In an unusual legal tactic, a large, not-for-profit California healthcare system -- besieged by union organizers and class-action litigation alleging discriminatory pricing policies and aggressive debt-collection practices against the uninsured -- last week filed a countersuit demanding payment from those uninsured patients.
The counterclaim filed by Sacramento-based Sutter Health, which operates 25 hospitals in California and Hawaii, is the latest twist in the year-old national class-action litigation brought against more than 400 not-for-profit hospitals by 11 law firms working with Oxford, Miss.-based trial lawyer Richard Scruggs on behalf of uninsured patients (See related story, p. 26).
After a state judge in July denied the health system's motion to dismiss the lawsuit, Sutter filed an 11-page cross-complaint Aug. 17 in state Superior Court. Consumer and advocacy groups attacked Sutter's response as "immoral" and "unconscionable" and plaintiff attorneys called it "unheard of."
Sutter asks the judge to determine how much the uninsured patients should pay for hospital services the system provided and compel those patients to pay, "so long as the members (of the plaintiff class) are not covered by Sutter's charity-care policy." Sutter also said it "does not believe that the class of patients should be certified." Sutter said the potential class of uninsured patients could number in the thousands.
Sutter said the uninsured plaintiffs agreed to pay for the services, but have not yet done so.
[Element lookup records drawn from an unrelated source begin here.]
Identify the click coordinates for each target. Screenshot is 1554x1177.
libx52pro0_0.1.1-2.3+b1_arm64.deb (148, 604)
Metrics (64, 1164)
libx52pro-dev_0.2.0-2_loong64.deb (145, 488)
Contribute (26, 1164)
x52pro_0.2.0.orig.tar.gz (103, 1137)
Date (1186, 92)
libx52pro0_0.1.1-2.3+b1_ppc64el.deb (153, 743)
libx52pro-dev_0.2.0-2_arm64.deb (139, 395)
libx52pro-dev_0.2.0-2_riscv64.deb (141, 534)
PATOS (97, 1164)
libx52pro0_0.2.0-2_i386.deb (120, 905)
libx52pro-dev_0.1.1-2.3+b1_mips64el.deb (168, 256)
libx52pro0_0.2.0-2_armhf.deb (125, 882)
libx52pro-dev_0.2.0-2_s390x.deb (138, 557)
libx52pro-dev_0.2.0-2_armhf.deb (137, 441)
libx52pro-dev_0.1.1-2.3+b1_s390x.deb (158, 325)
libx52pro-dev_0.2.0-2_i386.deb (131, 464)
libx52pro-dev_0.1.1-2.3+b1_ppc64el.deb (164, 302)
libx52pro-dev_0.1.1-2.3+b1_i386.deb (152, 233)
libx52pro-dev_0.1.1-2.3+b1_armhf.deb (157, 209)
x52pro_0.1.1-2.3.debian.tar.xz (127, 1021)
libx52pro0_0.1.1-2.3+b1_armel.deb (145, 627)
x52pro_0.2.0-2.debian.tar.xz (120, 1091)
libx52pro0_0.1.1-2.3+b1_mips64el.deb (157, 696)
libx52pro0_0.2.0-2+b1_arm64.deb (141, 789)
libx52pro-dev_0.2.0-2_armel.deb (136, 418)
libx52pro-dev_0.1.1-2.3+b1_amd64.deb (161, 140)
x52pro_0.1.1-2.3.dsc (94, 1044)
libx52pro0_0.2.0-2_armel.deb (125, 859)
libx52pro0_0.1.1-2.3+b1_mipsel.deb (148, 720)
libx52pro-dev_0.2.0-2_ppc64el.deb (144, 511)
Sutter alleges breach of contract, unjust enrichment and failure to pay their debts. The system asks the court to require each plaintiff to pay the full amount for services provided, plus interest and court costs.
Kelly Dermody of the San Francisco law firm Lieff, Cabraser, Heimann & Bernstein, who represents the uninsured patients, called the countersuit "one of the more hostile and aggressive litigation tactics I've seen. I have to assume they're trying to intimidate the class here."
Sutter spokeswoman Karen Garner said the legal action is a procedural response necessitated by the Scruggs' lawsuit and the judge's recent order. "This was a technical counteraction to the baseless complaints that were filed last year to preserve our rights during litigation," Garner said. "The working poor and indigent are specifically exempted from this class. We have a very generous charity-care policy. Our No. 1 priority is providing quality care to individuals and families, regardless of their ability to pay."